Woolworths – which is not related to Australia’s supermarket chain of the same name – says it will take a $712.5 million writedown on the value of David Jones.
The non-cash impairment, largely to do with David Jones’ goodwill, represents about a third of the $2.1 billion that Woolworths paid for the Australian retailer in 2014.
Woolworths has told the Johannesburg Stock Exchange that a “cyclical downturn and structural changes that have impacted performance across the Australian retail sector” were behind the impairment.
“The impact of these changes has been exacerbated by poor or delayed execution in certain key initiatives,” Woolworths said in a statement.
David Jones’ main rival, department store chain Myer has been battling lower sales and last month issued a profit downgrade for the first half after a woeful start to the Christmas sales period.
Myer’s total sales in the first two weeks of December were down five per cent on the same period a year ago – a further deterioration on the company’s 2.8 per cent sales decline in the first quarter.
The latest official retail trade figures released earlier this month showed department stores were the only segment of the retail sector to not post a rise in sales in November.
Analysts have said the more costly department store model will struggle against more agile players, including recently arrived overseas specialty retailers such as Zara, H&M and Sephora.

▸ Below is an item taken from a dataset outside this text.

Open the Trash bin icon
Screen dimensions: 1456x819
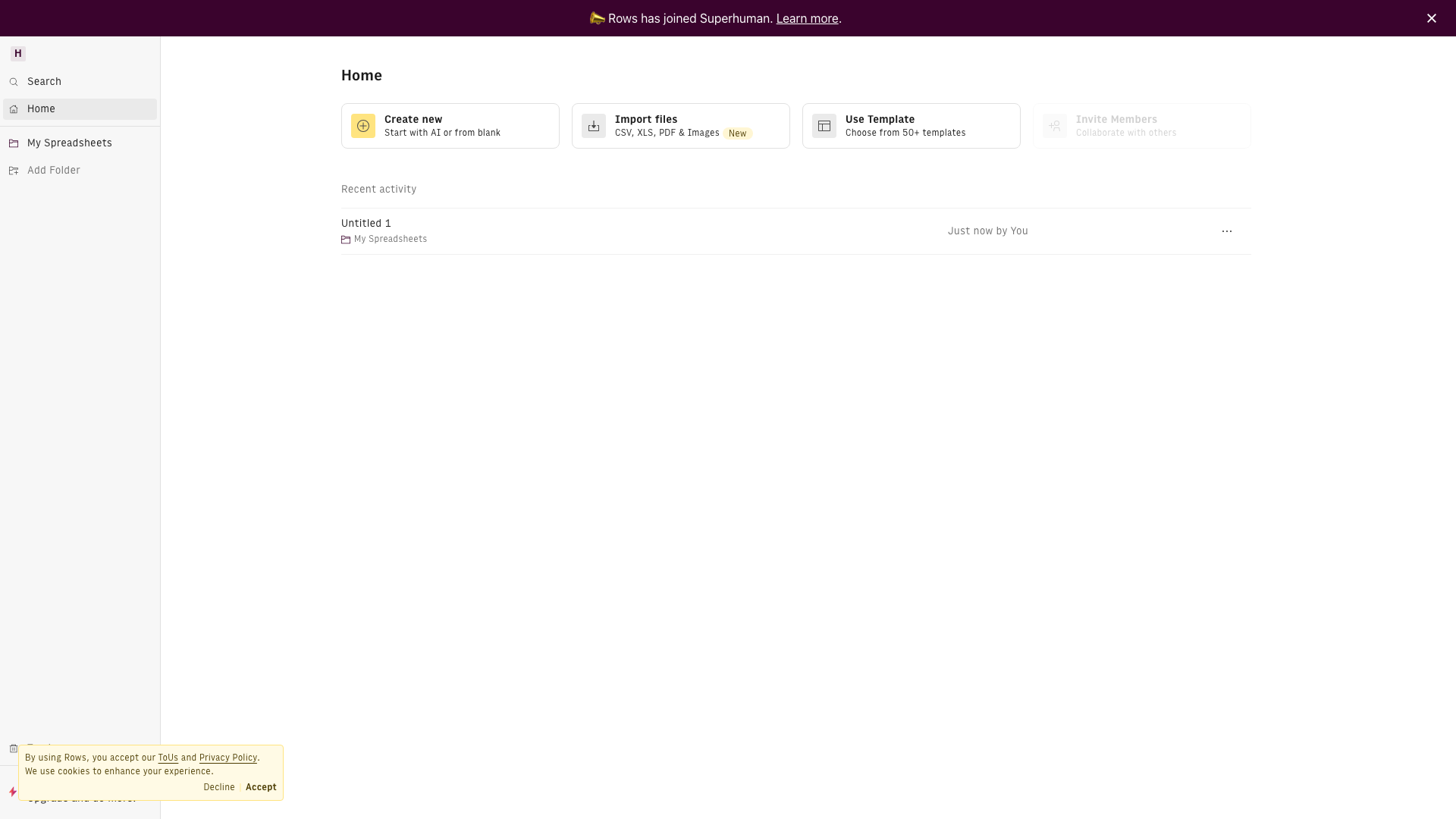(13, 748)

Despite the tough conditions, Woolworths, which also owns Country Road in Australia, said it is committed to improving David Jones and will continue to invest in the business.
Woolworths earlier this month announced David Jones’s sales for the six months to December 24 were down 3.3 per cent, on a same-stores basis, on the preceding half year.
The company cut David Jones’s retail floor space by 2.2 per cent during the 2017/18 first half as part of an ongoing “space optimisation” program and in 2016 sold the retailer’s Market St, Sydney, building to Scentre Group.